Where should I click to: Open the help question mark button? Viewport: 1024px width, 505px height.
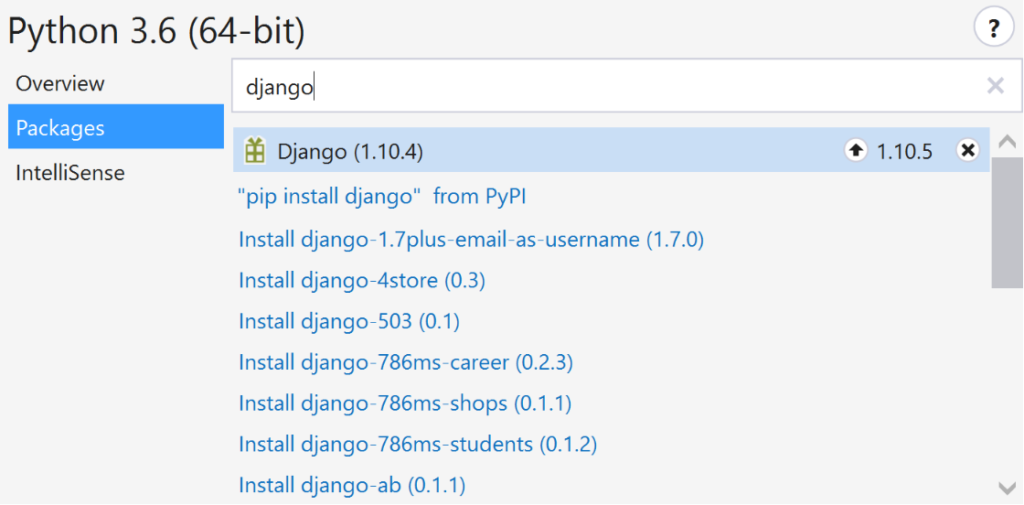point(993,29)
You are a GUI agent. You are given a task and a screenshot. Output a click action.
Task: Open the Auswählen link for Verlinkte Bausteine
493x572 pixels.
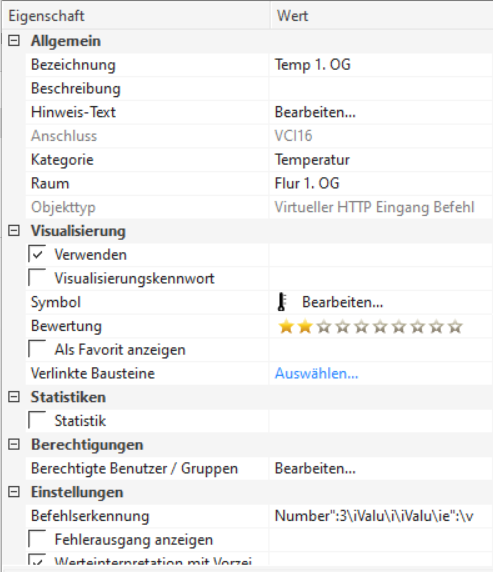coord(316,373)
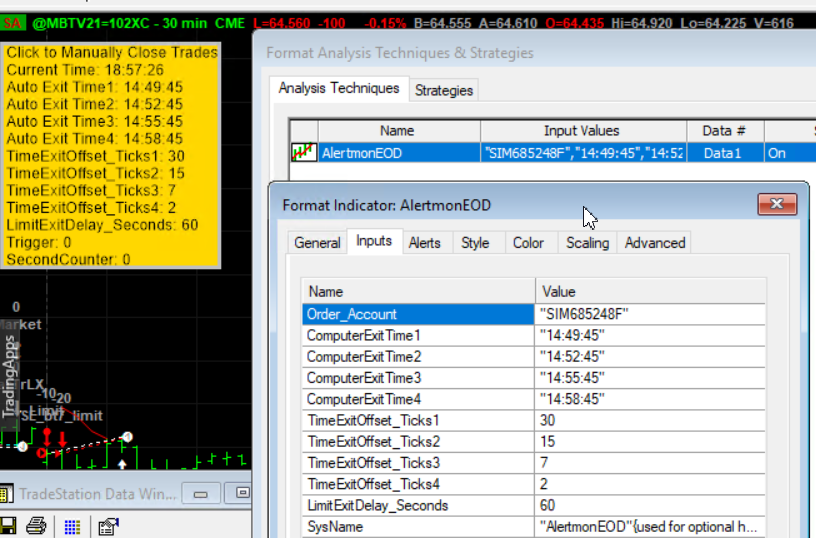Open the Alerts tab
The image size is (816, 538).
(x=424, y=243)
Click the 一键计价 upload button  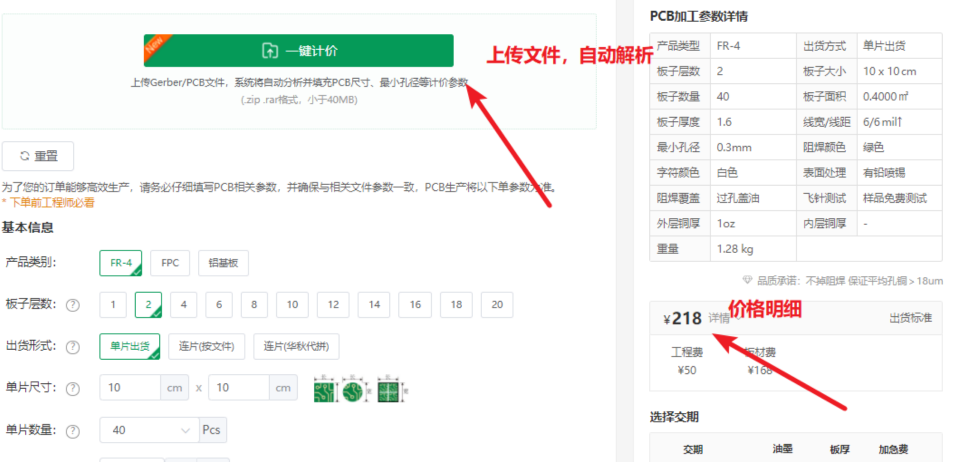[297, 51]
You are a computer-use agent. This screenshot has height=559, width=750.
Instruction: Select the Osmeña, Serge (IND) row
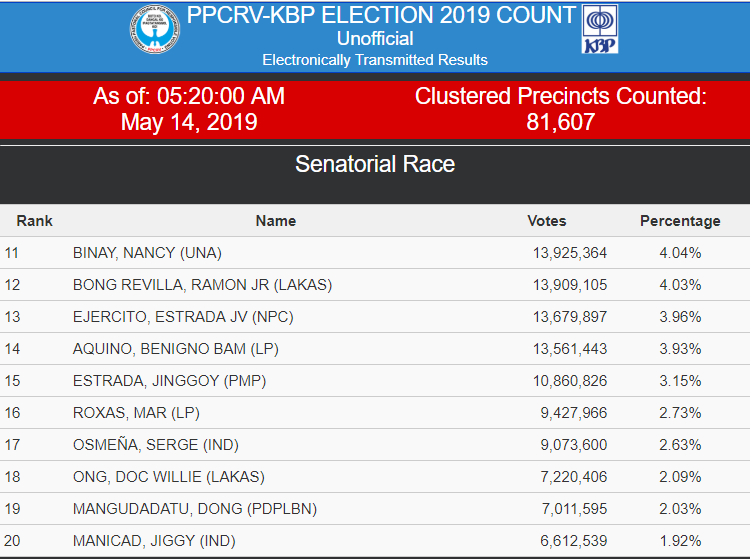(375, 445)
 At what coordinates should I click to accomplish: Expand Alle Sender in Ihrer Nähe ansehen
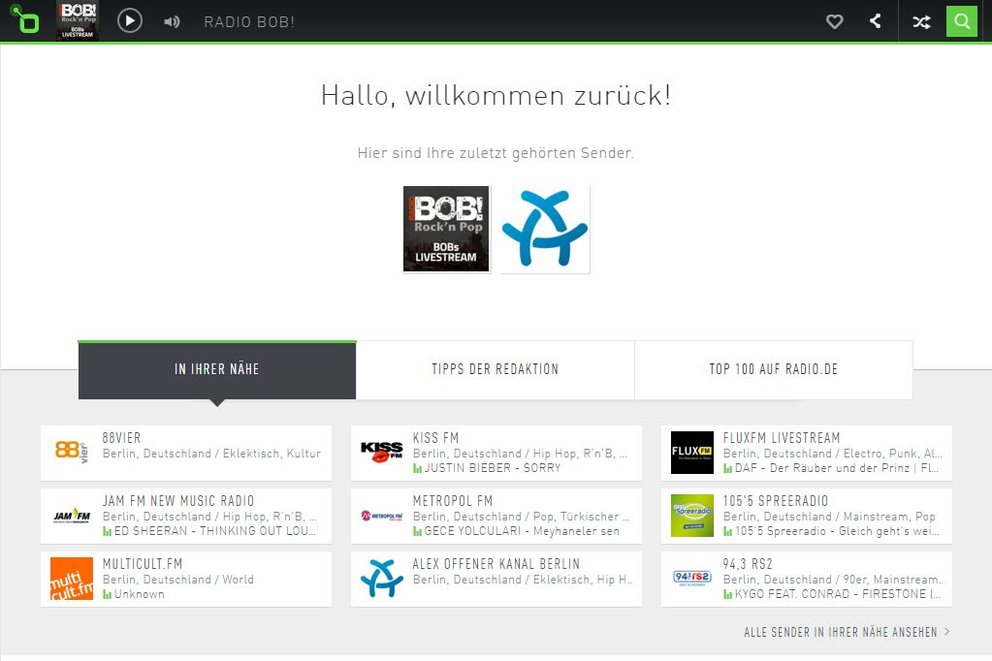[x=846, y=632]
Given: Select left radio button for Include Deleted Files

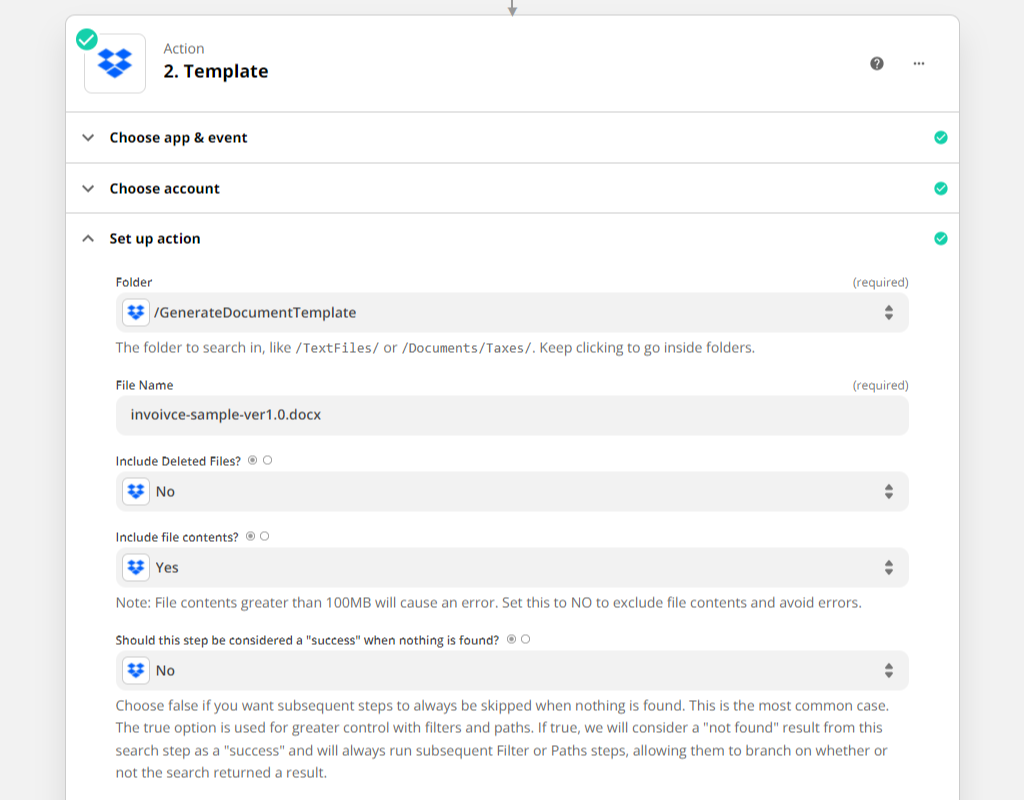Looking at the screenshot, I should click(x=252, y=460).
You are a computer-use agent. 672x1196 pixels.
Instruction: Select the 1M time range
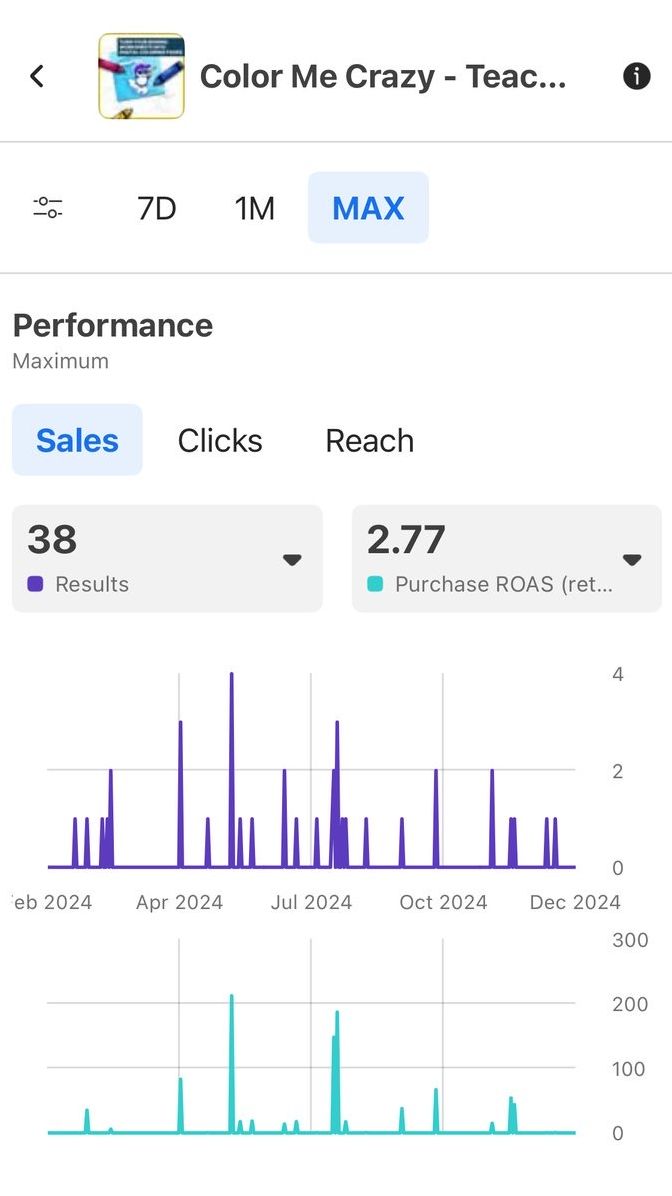click(254, 208)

━━━━

§ **Problem requirements**:
The answer must be the exact lines from the line with "Given: Select left" to the final line of the data, both ends included, with no pictures.

§ **Result**:
Given: Select left radio button for Include Deleted Files

Looking at the screenshot, I should click(x=252, y=460).
You are a computer-use agent. 672x1196 pixels.
Instruction: Select the 1M time range
click(254, 208)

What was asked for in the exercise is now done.